Küçük Meryem'in ve onun gibi binlerce çocuğun sesi olmak, hepimizin sorumluluğu. Sosyal medya üzerinden bu durumu yayarak, farkındalık oluşturabilir ve daha fazla insanı yardım yapmaya teşvik edebiliriz. Neden olmasın? Belki de küçük Meryem’in yaşadığı zorluklar, gelecekteki bazı gelişmelere kapı aralayabilir. Unutmayalım, bir çocuğun gülümsemesi, geleceğimizin aydınlık olacağının en güzel göstergesidir.
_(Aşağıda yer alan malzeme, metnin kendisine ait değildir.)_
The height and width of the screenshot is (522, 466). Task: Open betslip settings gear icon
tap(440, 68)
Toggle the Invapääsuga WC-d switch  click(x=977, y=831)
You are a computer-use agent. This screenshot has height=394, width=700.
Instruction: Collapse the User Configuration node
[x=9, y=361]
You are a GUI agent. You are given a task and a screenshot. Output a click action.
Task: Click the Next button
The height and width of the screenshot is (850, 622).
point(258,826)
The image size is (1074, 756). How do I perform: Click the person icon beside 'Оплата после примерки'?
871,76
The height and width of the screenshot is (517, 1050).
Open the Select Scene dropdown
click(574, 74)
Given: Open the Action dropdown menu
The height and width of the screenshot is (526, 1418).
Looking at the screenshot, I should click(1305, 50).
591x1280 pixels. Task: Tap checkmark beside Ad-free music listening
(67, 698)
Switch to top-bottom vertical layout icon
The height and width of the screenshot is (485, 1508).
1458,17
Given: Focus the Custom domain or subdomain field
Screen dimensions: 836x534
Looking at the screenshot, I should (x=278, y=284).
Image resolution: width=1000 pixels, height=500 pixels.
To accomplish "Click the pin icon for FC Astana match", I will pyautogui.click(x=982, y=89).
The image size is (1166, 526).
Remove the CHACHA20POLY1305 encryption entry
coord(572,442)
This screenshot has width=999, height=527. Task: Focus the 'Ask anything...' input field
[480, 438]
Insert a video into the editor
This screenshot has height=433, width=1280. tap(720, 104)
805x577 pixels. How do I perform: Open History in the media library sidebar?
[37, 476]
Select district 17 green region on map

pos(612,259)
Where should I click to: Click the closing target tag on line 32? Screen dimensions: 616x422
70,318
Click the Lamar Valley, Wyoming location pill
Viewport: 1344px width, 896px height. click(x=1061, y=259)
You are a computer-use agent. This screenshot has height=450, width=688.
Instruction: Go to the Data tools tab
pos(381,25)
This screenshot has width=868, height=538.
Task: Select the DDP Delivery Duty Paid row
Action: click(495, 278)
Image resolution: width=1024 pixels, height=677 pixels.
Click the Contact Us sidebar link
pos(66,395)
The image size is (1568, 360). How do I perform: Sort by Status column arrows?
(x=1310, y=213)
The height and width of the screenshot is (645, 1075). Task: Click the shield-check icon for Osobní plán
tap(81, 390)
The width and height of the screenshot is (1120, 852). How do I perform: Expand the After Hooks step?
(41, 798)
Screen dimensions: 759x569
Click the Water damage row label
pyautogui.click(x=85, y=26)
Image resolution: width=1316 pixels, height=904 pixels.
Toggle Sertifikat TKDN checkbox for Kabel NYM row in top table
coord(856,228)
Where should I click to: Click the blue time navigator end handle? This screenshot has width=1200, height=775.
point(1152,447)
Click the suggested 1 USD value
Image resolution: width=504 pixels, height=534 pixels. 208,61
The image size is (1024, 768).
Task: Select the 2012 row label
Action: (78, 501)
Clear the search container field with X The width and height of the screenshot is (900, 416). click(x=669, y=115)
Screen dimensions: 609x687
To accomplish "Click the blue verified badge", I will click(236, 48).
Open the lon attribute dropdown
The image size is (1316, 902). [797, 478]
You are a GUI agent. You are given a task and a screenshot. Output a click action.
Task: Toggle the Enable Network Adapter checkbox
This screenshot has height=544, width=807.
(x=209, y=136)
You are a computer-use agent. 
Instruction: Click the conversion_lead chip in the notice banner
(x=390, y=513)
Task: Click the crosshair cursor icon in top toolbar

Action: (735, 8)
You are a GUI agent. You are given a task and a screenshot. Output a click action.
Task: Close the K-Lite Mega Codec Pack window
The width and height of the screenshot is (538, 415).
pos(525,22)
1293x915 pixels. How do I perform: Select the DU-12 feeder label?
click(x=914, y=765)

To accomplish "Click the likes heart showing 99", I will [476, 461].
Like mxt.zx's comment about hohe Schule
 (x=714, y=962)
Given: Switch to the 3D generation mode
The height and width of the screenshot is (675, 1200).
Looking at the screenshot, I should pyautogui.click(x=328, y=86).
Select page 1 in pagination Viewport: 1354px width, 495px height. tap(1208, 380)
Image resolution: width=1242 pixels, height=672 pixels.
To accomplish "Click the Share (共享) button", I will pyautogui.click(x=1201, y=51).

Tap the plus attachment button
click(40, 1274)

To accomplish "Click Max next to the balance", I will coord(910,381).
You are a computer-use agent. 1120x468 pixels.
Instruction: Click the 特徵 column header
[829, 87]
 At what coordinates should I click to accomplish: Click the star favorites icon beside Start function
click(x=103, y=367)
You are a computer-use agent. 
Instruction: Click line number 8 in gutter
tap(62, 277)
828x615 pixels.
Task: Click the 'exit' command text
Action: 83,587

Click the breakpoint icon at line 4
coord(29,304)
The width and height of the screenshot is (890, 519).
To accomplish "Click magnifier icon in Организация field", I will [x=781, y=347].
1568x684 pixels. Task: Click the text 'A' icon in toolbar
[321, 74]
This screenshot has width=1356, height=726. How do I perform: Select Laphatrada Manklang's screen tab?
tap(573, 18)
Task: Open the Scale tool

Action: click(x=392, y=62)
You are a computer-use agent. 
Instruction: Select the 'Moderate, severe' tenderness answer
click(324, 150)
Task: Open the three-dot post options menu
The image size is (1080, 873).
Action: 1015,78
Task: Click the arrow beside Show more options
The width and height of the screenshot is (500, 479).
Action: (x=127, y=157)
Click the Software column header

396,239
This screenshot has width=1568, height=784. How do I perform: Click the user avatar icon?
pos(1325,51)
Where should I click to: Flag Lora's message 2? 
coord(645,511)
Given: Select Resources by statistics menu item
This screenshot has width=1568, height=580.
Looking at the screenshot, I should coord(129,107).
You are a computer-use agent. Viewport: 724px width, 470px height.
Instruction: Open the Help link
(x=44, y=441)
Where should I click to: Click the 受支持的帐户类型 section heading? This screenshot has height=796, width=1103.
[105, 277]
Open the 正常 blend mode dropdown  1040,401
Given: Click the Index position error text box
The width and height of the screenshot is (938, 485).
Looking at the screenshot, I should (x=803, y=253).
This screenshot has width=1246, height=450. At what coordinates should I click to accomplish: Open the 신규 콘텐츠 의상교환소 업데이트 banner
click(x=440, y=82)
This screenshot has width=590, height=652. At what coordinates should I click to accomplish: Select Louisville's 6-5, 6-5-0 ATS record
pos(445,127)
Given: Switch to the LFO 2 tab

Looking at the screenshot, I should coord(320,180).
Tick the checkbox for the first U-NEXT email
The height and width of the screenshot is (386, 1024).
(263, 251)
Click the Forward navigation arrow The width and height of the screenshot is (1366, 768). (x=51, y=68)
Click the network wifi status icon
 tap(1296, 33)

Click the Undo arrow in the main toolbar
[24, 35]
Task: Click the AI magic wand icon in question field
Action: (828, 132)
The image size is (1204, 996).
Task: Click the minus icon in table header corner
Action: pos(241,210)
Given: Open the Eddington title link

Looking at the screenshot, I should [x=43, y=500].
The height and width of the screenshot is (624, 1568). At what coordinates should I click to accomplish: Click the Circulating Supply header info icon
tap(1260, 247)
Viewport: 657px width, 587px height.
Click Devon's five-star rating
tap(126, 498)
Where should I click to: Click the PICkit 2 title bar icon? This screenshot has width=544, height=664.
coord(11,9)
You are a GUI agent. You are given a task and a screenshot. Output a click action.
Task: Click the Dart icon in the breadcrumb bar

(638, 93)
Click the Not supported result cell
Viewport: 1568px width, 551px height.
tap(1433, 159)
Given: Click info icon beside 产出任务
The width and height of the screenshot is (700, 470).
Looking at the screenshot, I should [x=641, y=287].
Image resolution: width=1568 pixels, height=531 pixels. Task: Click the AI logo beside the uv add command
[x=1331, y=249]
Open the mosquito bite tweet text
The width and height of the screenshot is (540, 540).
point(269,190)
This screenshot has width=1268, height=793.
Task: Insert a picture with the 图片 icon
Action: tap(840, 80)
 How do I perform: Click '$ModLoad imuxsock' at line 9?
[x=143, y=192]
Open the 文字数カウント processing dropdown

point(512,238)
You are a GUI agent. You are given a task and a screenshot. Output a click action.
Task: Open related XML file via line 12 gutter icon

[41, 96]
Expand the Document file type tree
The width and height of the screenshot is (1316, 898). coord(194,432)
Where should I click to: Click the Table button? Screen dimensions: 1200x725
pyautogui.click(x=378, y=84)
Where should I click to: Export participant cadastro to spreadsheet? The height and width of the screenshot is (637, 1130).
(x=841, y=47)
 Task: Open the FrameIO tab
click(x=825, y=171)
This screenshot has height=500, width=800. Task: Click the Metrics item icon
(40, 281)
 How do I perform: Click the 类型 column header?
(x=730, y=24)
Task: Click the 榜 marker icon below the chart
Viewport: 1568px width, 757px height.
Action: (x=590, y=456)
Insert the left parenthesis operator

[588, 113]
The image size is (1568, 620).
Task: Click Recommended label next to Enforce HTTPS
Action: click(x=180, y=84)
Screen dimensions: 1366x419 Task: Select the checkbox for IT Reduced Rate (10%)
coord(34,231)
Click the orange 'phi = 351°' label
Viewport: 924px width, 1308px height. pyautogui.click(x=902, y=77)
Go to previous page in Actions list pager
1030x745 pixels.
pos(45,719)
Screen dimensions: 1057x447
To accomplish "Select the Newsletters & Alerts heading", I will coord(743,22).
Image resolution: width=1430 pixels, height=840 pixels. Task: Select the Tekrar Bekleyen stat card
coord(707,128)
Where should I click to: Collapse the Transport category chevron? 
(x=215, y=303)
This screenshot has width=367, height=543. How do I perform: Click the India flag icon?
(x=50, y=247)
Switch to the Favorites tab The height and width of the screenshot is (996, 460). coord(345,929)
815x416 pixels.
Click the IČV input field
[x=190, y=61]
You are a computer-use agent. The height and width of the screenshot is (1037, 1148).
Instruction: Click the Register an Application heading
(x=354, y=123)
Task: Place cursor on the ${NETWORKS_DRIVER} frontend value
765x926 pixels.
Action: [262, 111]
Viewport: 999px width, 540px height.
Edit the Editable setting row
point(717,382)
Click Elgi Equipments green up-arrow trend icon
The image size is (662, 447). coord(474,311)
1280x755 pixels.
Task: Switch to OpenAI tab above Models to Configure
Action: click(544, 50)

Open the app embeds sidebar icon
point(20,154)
Meryem, 8 yaşında ama yaşadığı ağır şartlar onu çok daha olgun ve yetenekli biri yapıyor. Umutlar, sevgiyle yeşerir ve bizler, Meryem gibi çocuklara destek olduğu sürece, kaybettiğimiz yılların telafisini yapabiliriz. Yaşamın en temel hakkı olan beslenme, her çocuğun ulaşması gereken bir gerekliliktir. Gelin, birlikte bu adaletsizliği değiştirelim ve Meryem’in bir gün sağlıklı, mutluluk dolu bir hayata kavuşması için çaba gösterelim.